--- begin Records ---

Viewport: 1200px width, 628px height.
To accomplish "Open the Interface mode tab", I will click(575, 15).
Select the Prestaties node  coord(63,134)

--- end Records ---
--- begin Records ---

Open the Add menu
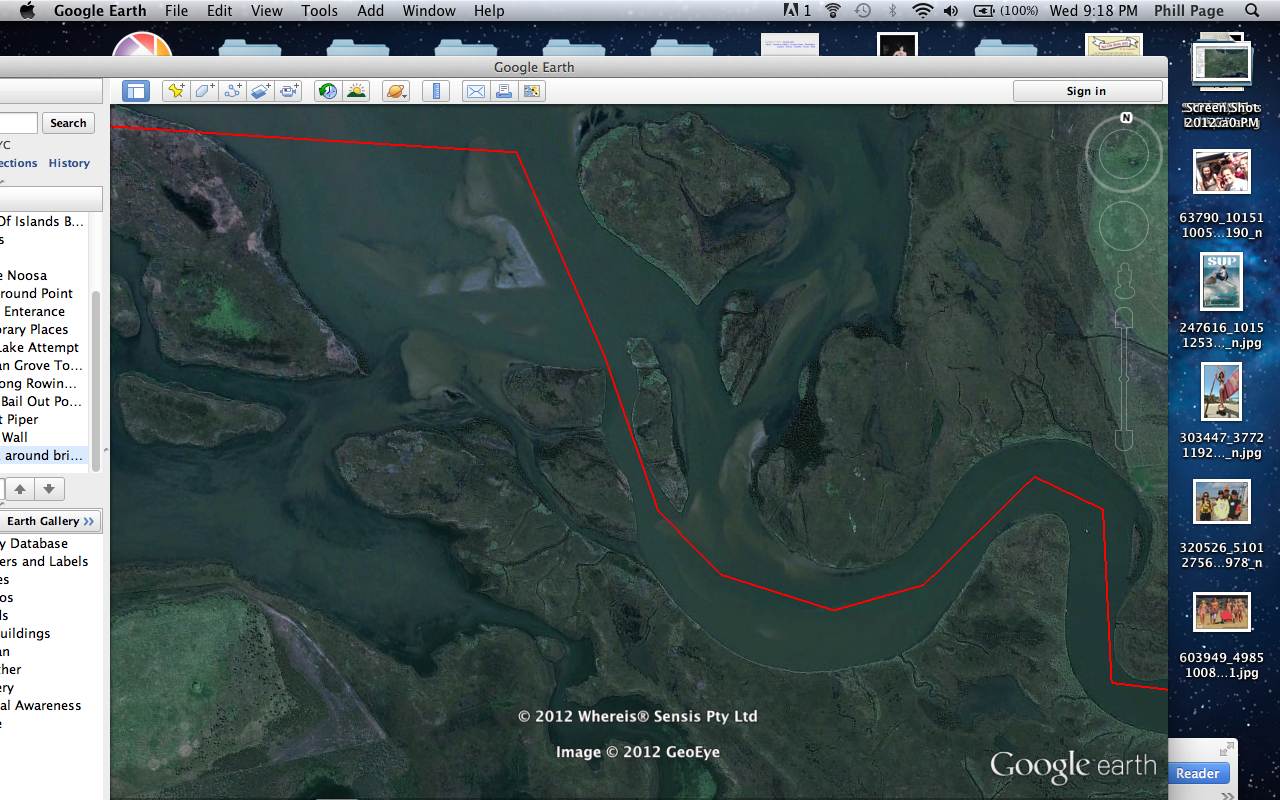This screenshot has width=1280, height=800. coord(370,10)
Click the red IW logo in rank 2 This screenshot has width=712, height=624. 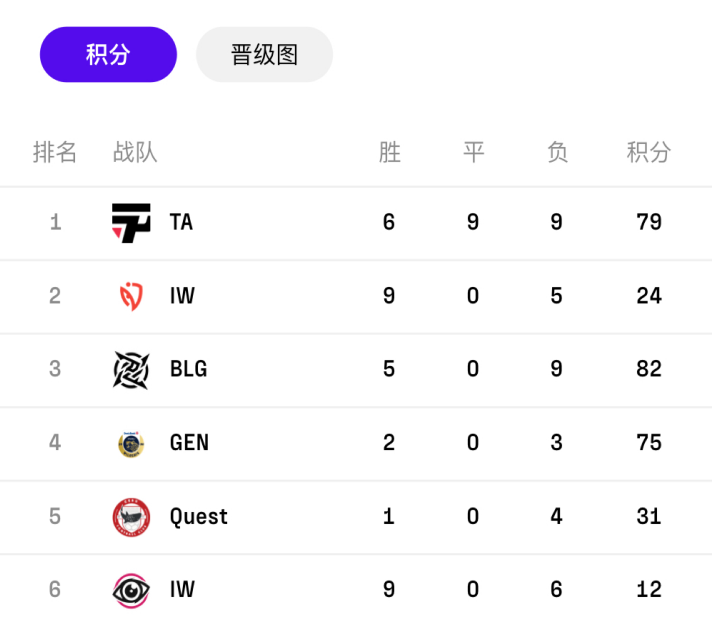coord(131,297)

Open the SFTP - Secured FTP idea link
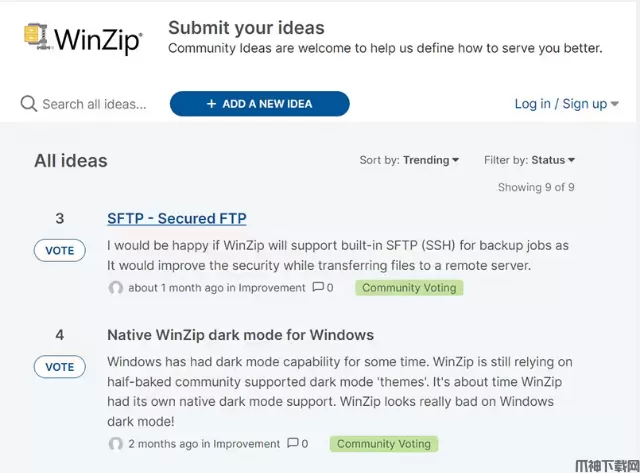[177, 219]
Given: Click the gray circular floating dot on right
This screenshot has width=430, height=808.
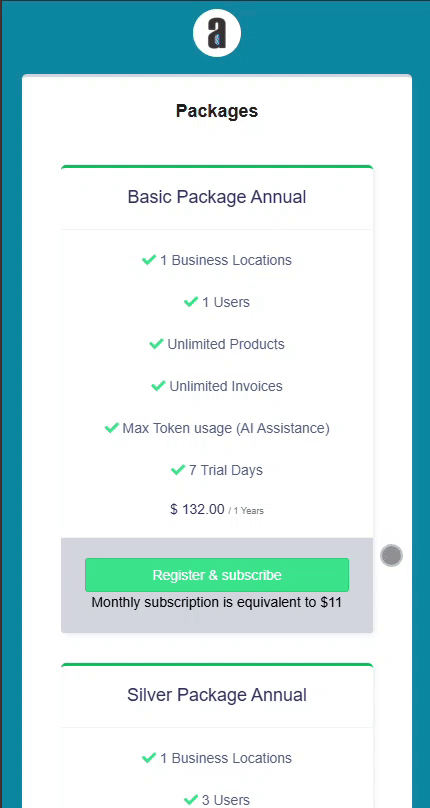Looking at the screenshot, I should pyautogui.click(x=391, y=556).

--- end Records ---
--- begin Records ---

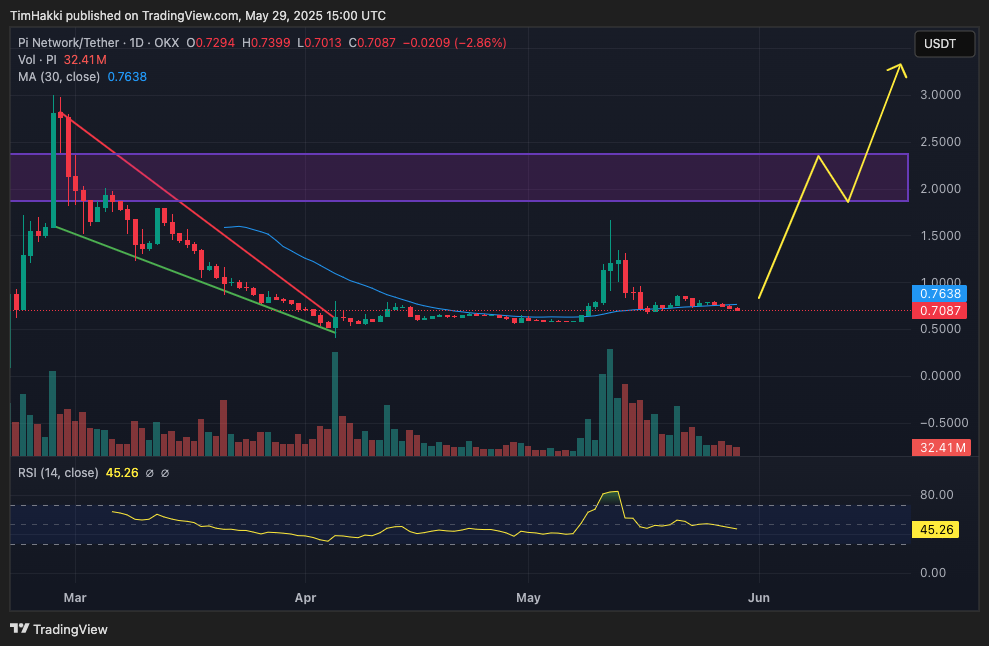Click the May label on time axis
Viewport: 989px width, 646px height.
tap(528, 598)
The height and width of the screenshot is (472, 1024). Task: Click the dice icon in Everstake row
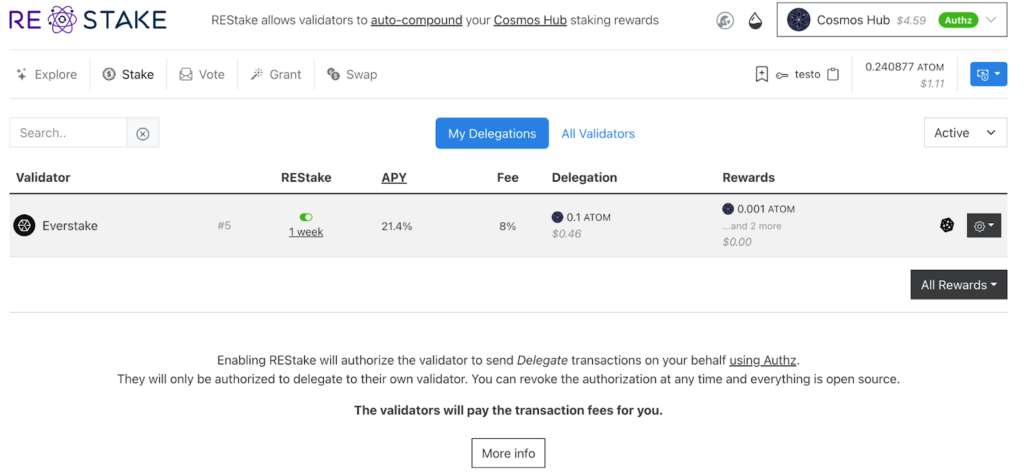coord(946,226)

--- end Records ---

● Goal of the exercise
Copy the material from the line with "Viewport: 1200px width, 628px height." up to and including the line with "Select the Prestaties", swapping "node" for "entry" and leaving all else the same.

● Solution to the exercise
Viewport: 1200px width, 628px height.
To accomplish "Open the Interface mode tab", I will click(575, 15).
Select the Prestaties entry  coord(63,134)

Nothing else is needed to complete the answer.